As stated above, the heap-spraying technique can be used to place code at the location that Fx resided. However, this is limited by whether or not that location is close enough to the heap to be a practical target for heap-spraying. In particular, if the heap is growing from 0x00480000 and the DLL that contains Fx was loaded at 0x7c800000, it would be a requirement that roughly 1.988 GB of data be placed in the heap. That is, of course, assuming that the target machine has enough memory to contain this allocation (across RAM and swap). Not to mention the fact that spraying that much data could take an inordinate amount of time depending on the speed of the machine. For these reasons, it is typically necessary for the DLL that contains Fx in this example scenario to be mapped at an address that is as close as possible to a region that the heap is growing from.

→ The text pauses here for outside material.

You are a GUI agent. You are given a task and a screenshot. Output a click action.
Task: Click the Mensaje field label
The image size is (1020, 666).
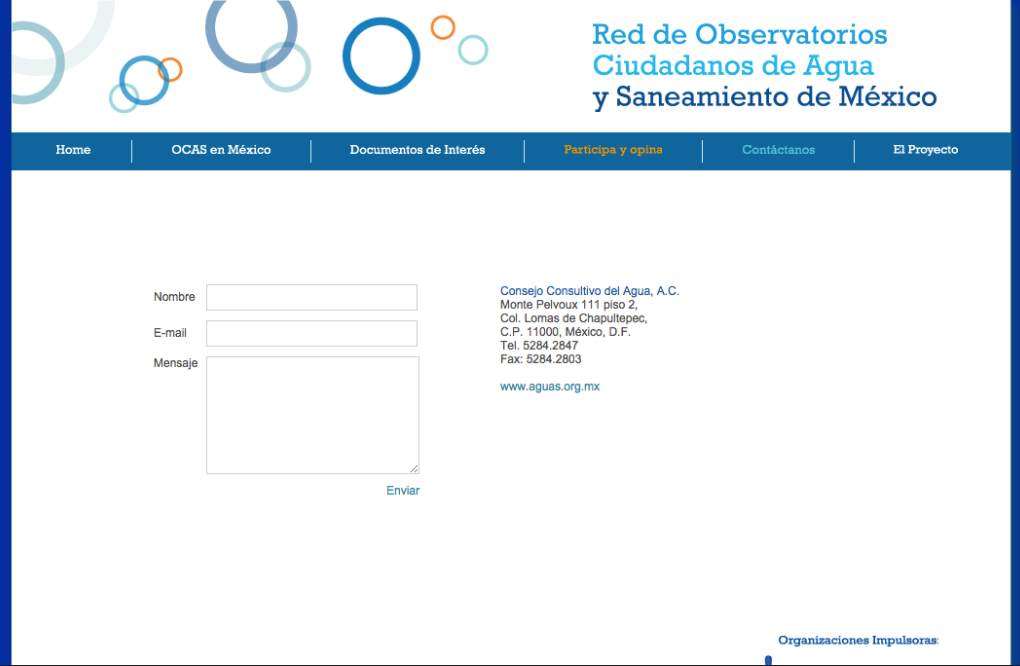pyautogui.click(x=175, y=363)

During the research of this attack vector, it was found that all of the COM DLLs provided by Microsoft on XPSP2 are compiled to load at higher addresses which make them challenging to reach with heap-spraying, but it's not impossible. Many 3rd party COM DLLs, however, are compiled with a default load address of 0x00400000, thus making them perfect candidates for this technique. Another thing to keep in mind is that the preferred load address of a DLL is just that: preferred. If two DLLs have the same preferred load address, or their mappings would overlap, then obviously one would be relocated to a new location, typically at a lower address close to the heap, when it is loaded. By keeping this fact in mind, it may be possible to load DLLs that overlap, forcing relocation of a DLL that sets a UEF that would otherwise be loaded at a higher address.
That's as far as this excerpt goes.